Dear questioner, Good day to you!
The phrase "Why don't you listen?" is one that we often hear in our everyday lives.
"Why don't you listen?" is a phrase we often hear in life.
You mentioned that since you were little, you've had this one label. It seems like you're thinking about what might be behind disobedience.
It seems that your daughter may also be experiencing some disobedience. This may be making you feel as though you've seen a younger version of yourself.
You have a good sense of awareness and are willing to share what I know with you. I hope it will be a small source of inspiration for you.
1. Could you please share your thoughts on what obedience and disobedience mean to you?
As parents, we all hope that our children will listen to us and do what we ask of them.
As parents, we all hope that our children will listen to us and do what we ask of them.
As a driving school instructor, I also hope that my students will pay close attention to my instructions so that they can pass their driving test successfully.
Perhaps you can relate to the experience of being an unruly child in your parents' eyes, and now you're in a position of being a parent with an unruly daughter.
Could I ask you to consider whether this perspective might offer a new way of looking at the issue?
I wonder if, when you were a child, you sometimes found yourself in the position of having to refuse to do what your parents asked you to do.
It's possible that the more your parents say, the more you might feel like you're being disobedient.
It's important to recognize that the label can become a burden if we let it.
Could I ask whether you have ever found disobedience to be beneficial in any way?
I believe that obedience and disobedience are, in essence, neutral.
It is worth noting that the demands of those who demand obedience are not always appropriate.
It's possible that you've had your own opinions since childhood.
From the limited information you have provided, I am curious to know if you have ever experienced any difficulties as a result of disobedience.
I'm afraid I don't have enough information to answer your question. Could you tell me if disobedience has ever caused you trouble?
For instance, would you say that you have a good relationship with your classmates and teachers at school?
I wonder if you also work in the workplace?
If our own opinions or automatic blocking do not have any adverse effects, there is no need for concern.
If it affects our interactions with others at school or work, we can make adjustments as needed.
Could I suggest that if you don't object and actively cooperate with others, you might be seen as being obedient?
2. How might I best communicate with a child who is disobedient?
2. Could you kindly offer some advice on how to communicate with a disobedient child?
I believe it is normal for children to be disobedient.
It is not uncommon for children to display disobedient behavior at some point during their development.
It is important to be mindful of the potential consequences of labeling our children as "disobedient."
It may be the case that the more we perceive our children to be disobedient, the more likely they are to behave in an unruly manner.
We all have moments when we are more inclined to obey and moments when we are more inclined to disobey.
Even the most disobedient child may respond well to being allowed to do what they want.
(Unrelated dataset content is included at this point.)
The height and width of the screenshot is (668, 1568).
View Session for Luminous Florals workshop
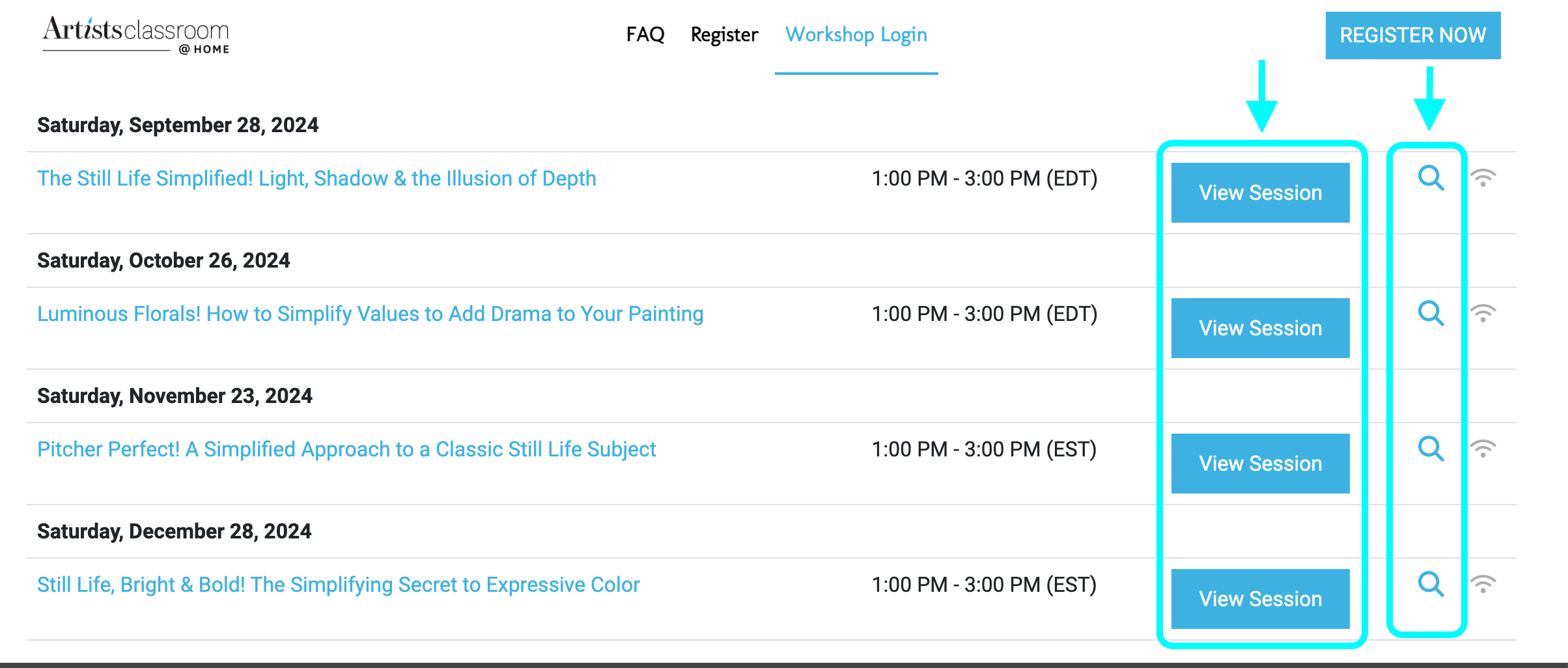(x=1260, y=328)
I believe that it is not so much whether a child is obedient or disobedient that matters most, but rather how we can come to an agreement with our child.
I wonder if I might suggest a few principles on how to insist.
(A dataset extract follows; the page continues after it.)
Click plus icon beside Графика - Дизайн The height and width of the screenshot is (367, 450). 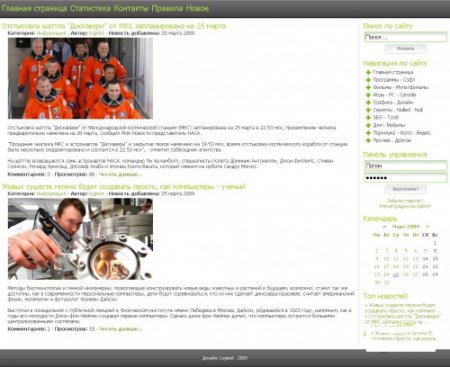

In addition, it is important to consider how to allow the child to make their own decisions in some less significant matters.
It would be beneficial for parents to understand their children and respect them, while also being able to "gently but firmly say no."
I believe that by taking the time to understand the underlying reasons behind each instance of disobedience, we can work towards raising the child we want.
It is often the case that children disobey for one of a number of reasons.
As a general rule, children tend to disobey for a variety of reasons.
Perhaps the child is seeking attention from the parents.
To obtain a right
Hurt the other person.
It seems that the child is unhappy.
Perhaps it would be more beneficial to focus on identifying our children's strengths rather than dwelling on their disobedience.
I believe that, in the process of raising your daughter, you may also gain insights into your own parenting style and why you didn't listen in the first place.
If it would be of interest to you, you might like to read Get Rid of the Bear Child.
I wish you the best of luck!


Comments
I can relate to feeling like there's always been this question hanging over me too. It's strange how these patterns follow us, even into learning new skills like driving. Maybe it's about asserting independence or just a natural way we process information and instructions.
It's tough when you see those same traits in your child. It does feel like looking in a mirror sometimes, seeing behaviors that remind you of yourself. I wonder if talking openly with her about it could help both of you understand where the other is coming from.
This situation sounds so familiar. It's as if not listening has become a default mode, maybe a defense mechanism or simply a different way of engaging with the world. With my daughter, I try to reflect on my own experiences and think about what might have caused similar reactions in me.
Reflecting on why we don't listen can be really insightful. For me, it often feels like a struggle between wanting to learn things my own way and accepting guidance. Seeing my child go through the same thing makes me want to find a better way to communicate and connect with her.
There's something profound about recognizing ourselves in our children. It opens up a dialogue about how we approach listening and understanding. I've started thinking more about how my actions influence her and considering how we can grow together by addressing these inherited patterns.